From SQL to Lineage Graph

Overview

You write SQL files. clgraph reads them once and builds a complete lineage graph showing how your data flows - both at the table level and column level.

No configuration. No annotations. Just point to your SQL.

from clgraph import Pipeline

# Point to your SQL files
pipeline = Pipeline.from_sql_files("examples/sql_files/", dialect="bigquery")

# That's it. Complete graph built automatically.
# - Table dependencies: pipeline.table_graph
# - Column lineage: pipeline.columns, pipeline.edges

The Three-Step Process

1. Your SQL Files (Input)

You have SQL files that create tables, transform data, join datasets:

-- queries/01_raw_orders.sql
CREATE TABLE raw.orders AS
SELECT order_id, customer_id, amount, status
FROM external.orders;

-- queries/02_staging_orders.sql
CREATE TABLE staging.orders AS
SELECT
    customer_id,
    SUM(amount) as total_amount,
    COUNT(*) as order_count
FROM raw.orders
WHERE status = 'completed'
GROUP BY customer_id;

-- queries/03_customer_metrics.sql
CREATE TABLE analytics.customer_metrics AS
SELECT
    customer_id,
    total_amount,
    order_count,
    total_amount / order_count as avg_order_value
FROM staging.orders;

View Pipeline Structure:

from clgraph import Pipeline

pipeline = Pipeline.from_sql_files("examples/sql_files/", dialect="bigquery")

# View the pipeline structure with query units
print(pipeline)
# Pipeline(
#   01_raw_orders: CREATE TABLE raw.orders AS SELECT order_id, customer_...
#     main
#   02_staging_orders: CREATE TABLE staging.orders AS SELECT     customer_id,...
#     main
#   03_customer_metrics: CREATE TABLE analytics.customer_metrics AS SELECT   ...
#     main
# )

Each query shows its query units - the internal structure of the query: - main - the main SELECT statement - cte:name - Common Table Expressions (CTEs) - subq:N - Subqueries

Example with CTEs:

from clgraph import Pipeline

sql_with_ctes = """
CREATE TABLE customer_summary AS
WITH monthly_sales AS (
    SELECT customer_id, DATE_TRUNC(order_date, MONTH) as month, SUM(amount) as revenue
    FROM orders
    GROUP BY 1, 2
),
top_customers AS (
    SELECT customer_id, month, revenue
    FROM monthly_sales
    WHERE revenue > 1000
)
SELECT c.name, t.month, t.revenue
FROM top_customers t
JOIN customers c ON t.customer_id = c.id
"""

pipeline = Pipeline.from_sql_string(sql_with_ctes, dialect="bigquery")
print(pipeline)
# Pipeline(
#   select: CREATE TABLE customer_summary AS WITH monthly_sales AS (...
#     cte:monthly_sales
#     cte:top_customers
#     main
# )

2. SQL → AST (Parsing)

When you call Pipeline.from_sql_files(), clgraph uses sqlglot to parse each SQL statement into an AST (Abstract Syntax Tree).

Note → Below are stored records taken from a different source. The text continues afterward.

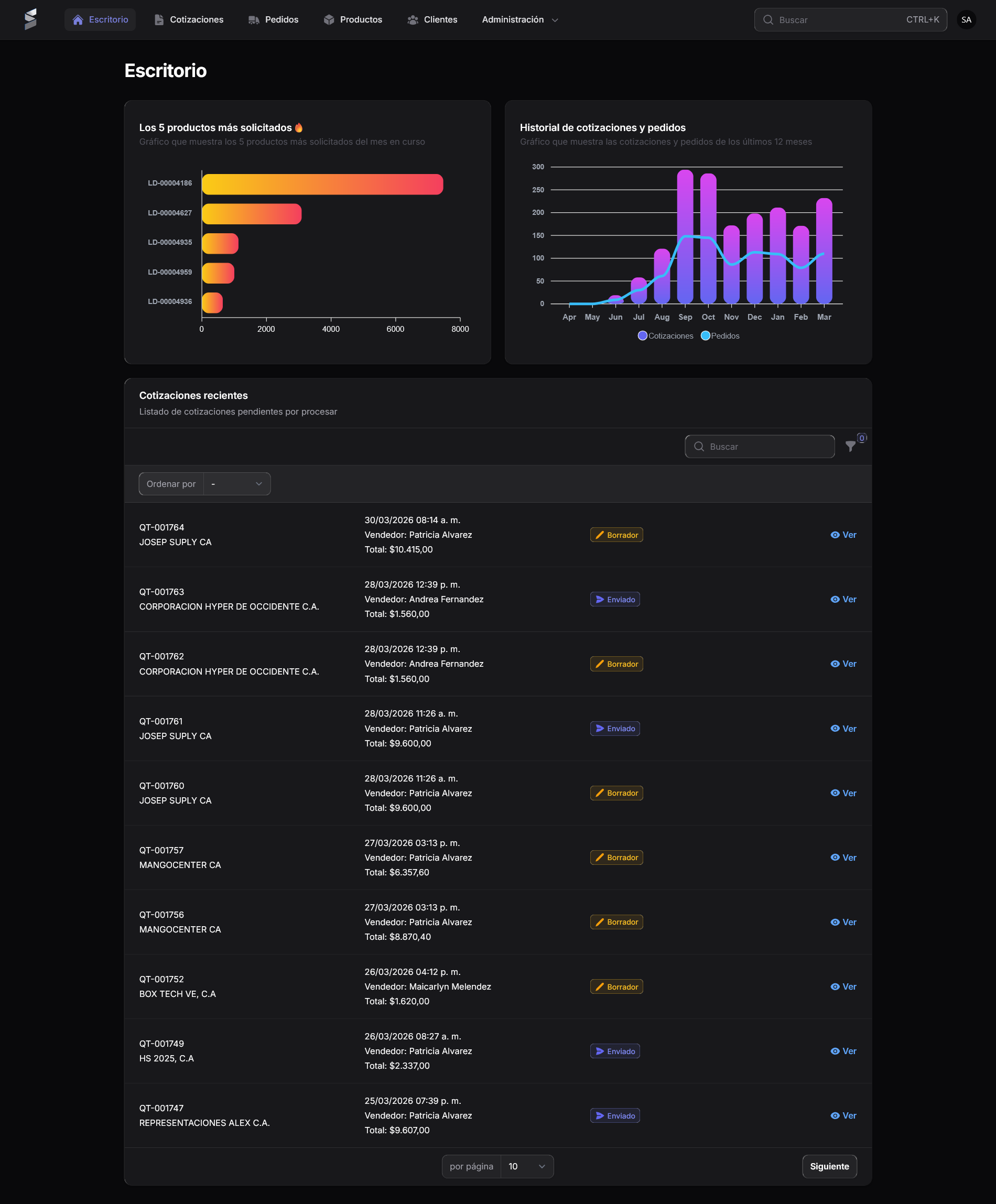Open the Ordenar por dropdown
The image size is (996, 1204).
pyautogui.click(x=237, y=484)
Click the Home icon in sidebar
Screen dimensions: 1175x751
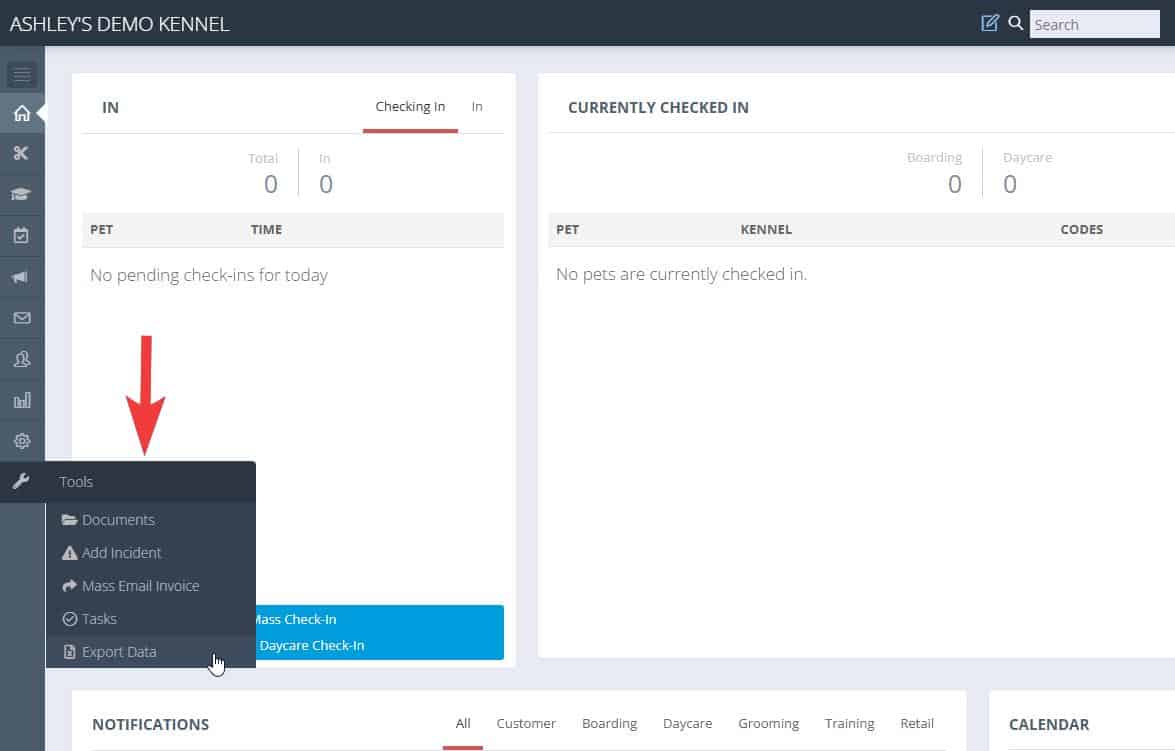pyautogui.click(x=21, y=113)
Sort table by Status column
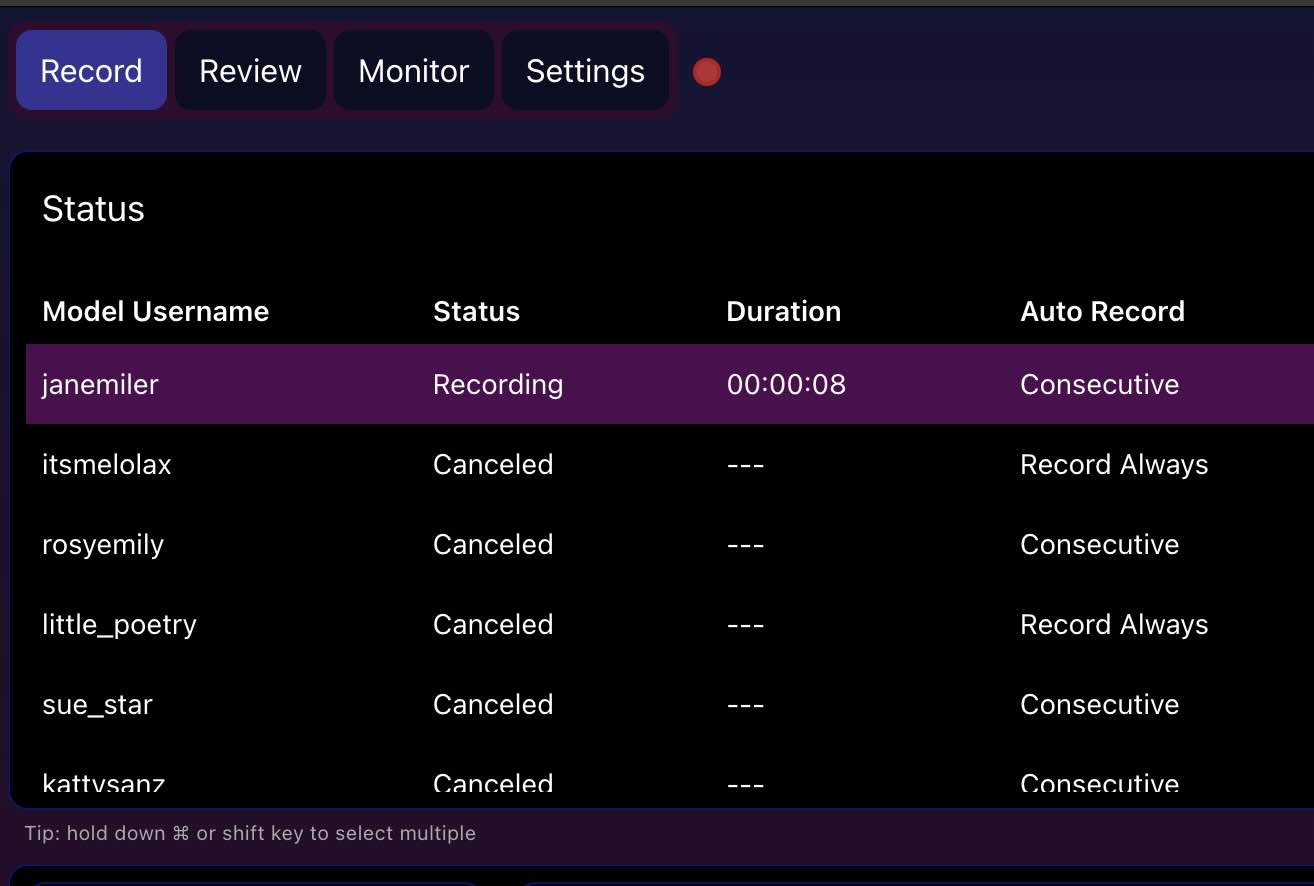Image resolution: width=1314 pixels, height=886 pixels. (x=476, y=311)
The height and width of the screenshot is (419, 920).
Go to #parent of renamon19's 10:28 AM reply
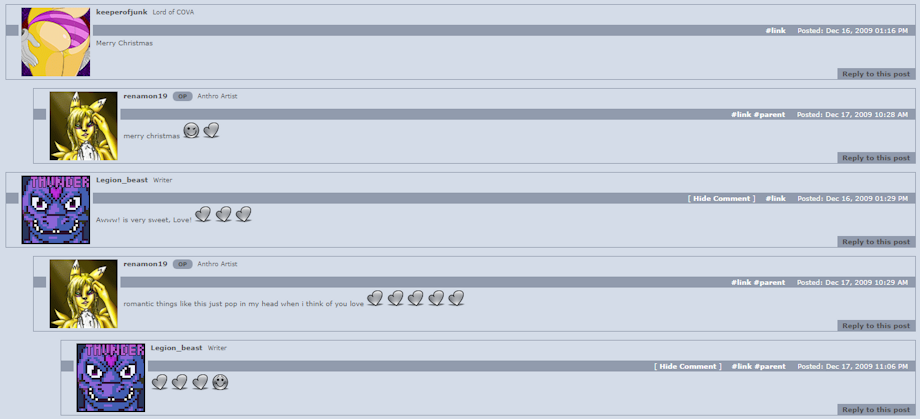(x=769, y=114)
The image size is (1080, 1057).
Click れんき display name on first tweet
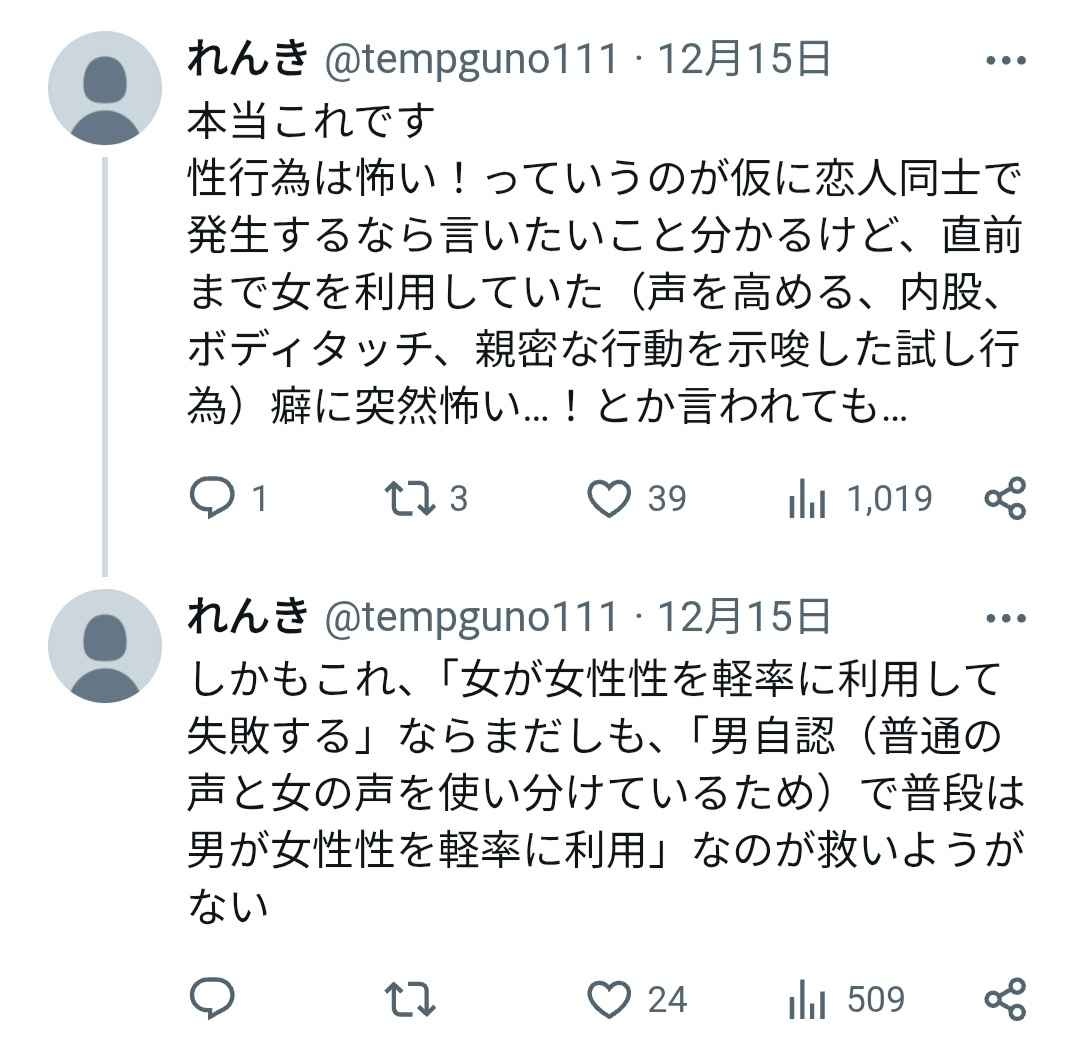click(247, 61)
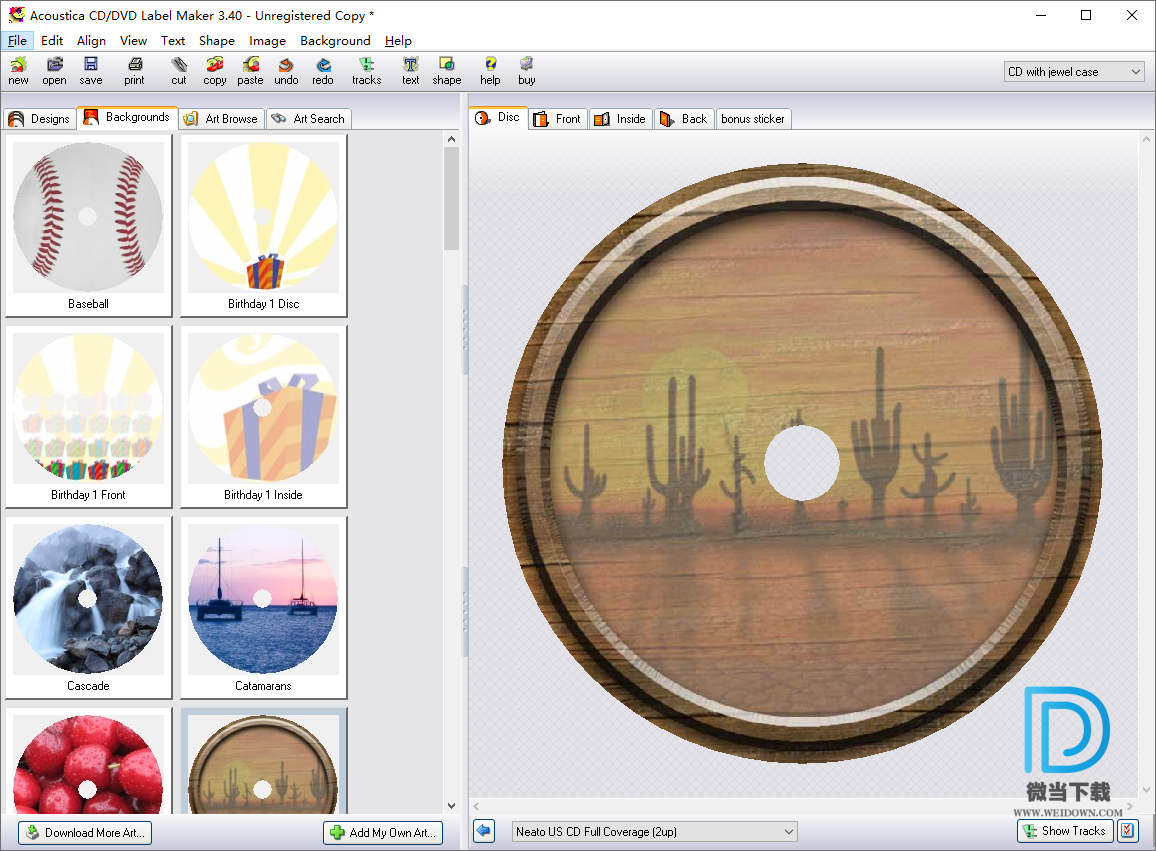The image size is (1156, 851).
Task: Open the Background menu
Action: [335, 41]
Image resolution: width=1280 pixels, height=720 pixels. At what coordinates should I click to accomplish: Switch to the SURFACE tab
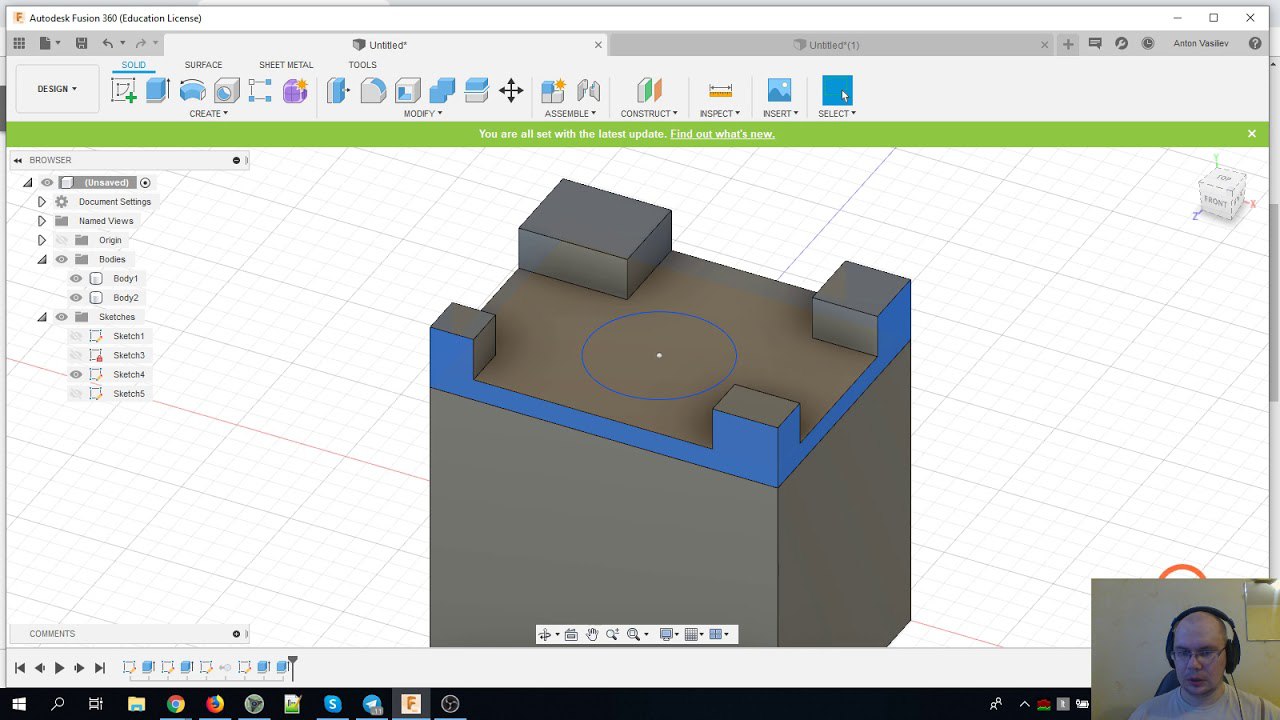coord(203,65)
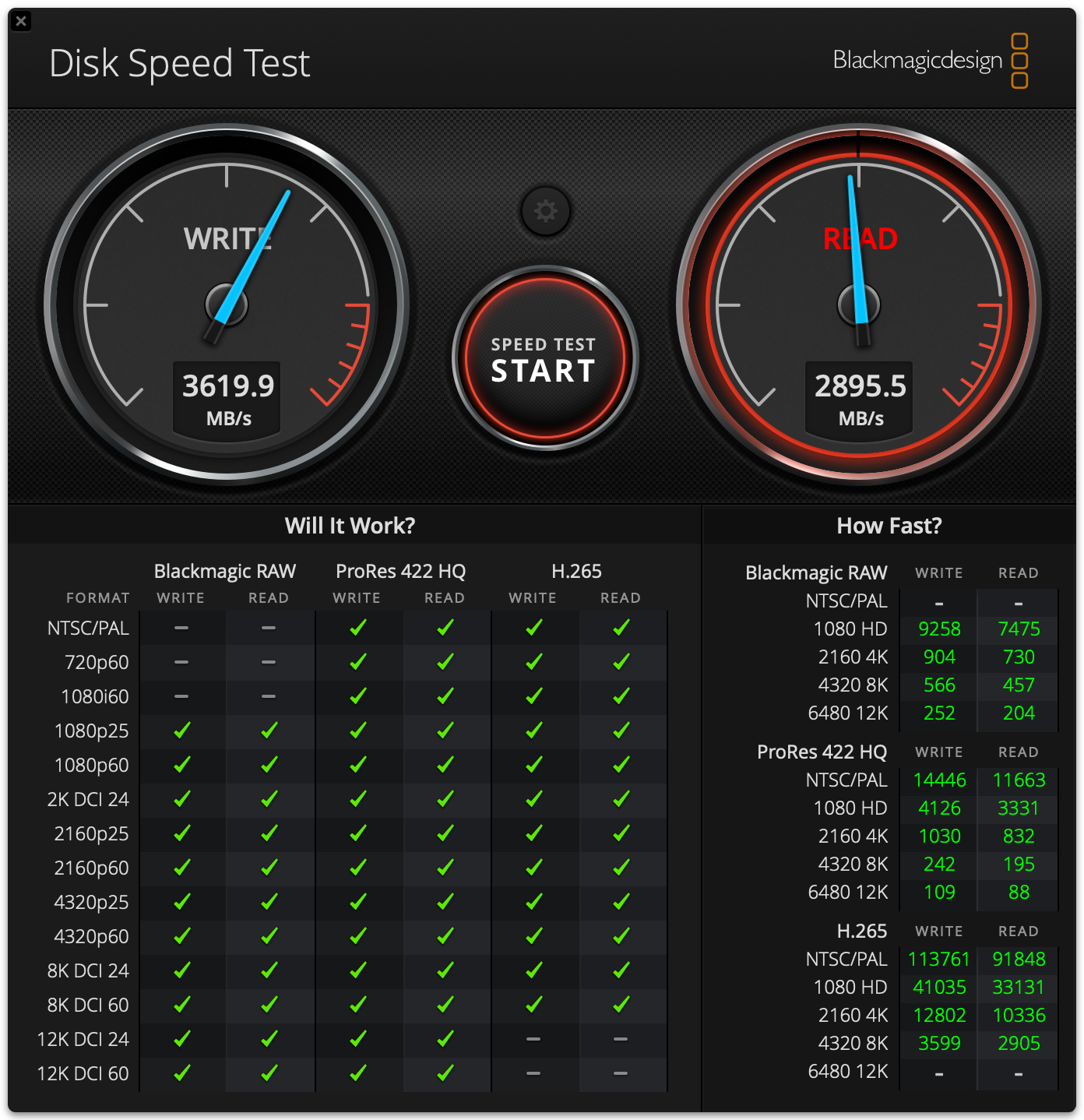Open settings with the gear icon
Screen dimensions: 1084x1120
point(545,211)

What's an AST? A structured representation of your SQL that a program can understand.

# Your SQL (what you write)
"SELECT customer_id, SUM(amount) FROM orders GROUP BY customer_id"

# AST (what the parser sees)
SELECT
  ├─ customer_id (column reference)
  ├─ SUM(amount) (aggregate function)
  │   └─ amount (column reference)
  FROM
  └─ orders (table reference)
  GROUP BY
  └─ customer_id (grouping key)

The AST contains everything: - Table names (raw.orders, staging.orders) - Column names (customer_id, amount, total_amount) - Transformations (SUM, COUNT, division) - Relationships (WHERE, JOIN, GROUP BY) - Expressions (total_amount / order_count)

You don't need to understand ASTs. clgraph handles all of this automatically.

3. AST → Lineage Graph (Graph Building)

clgraph walks through each AST and extracts:

Table-Level Graph

graph TD
    A[raw.orders] --> B[staging.orders]
    B --> C[analytics.customer_metrics]

What we extract: - Source tables: external.orders - Created tables: raw.orders, staging.orders, analytics.customer_metrics - Dependencies: staging.orders depends on raw.orders

Column-Level Graph

graph LR
    A1[raw.orders.order_id] -.dropped.-> N1[ ]
    A2[raw.orders.customer_id] --> B2[staging.orders.customer_id] --> C2[analytics.customer_metrics.customer_id]
    A3[raw.orders.amount] -->|SUM| B3[staging.orders.total_amount] --> C3[analytics.customer_metrics.total_amount]
    B3 -->|DIVIDE| C4[analytics.customer_metrics.avg_order_value]
    A3 -->|COUNT| B4[staging.orders.order_count] --> C5[analytics.customer_metrics.order_count]
    B4 -->|DIVIDE| C4
    A5[raw.orders.status] -.filtered.-> N2[ ]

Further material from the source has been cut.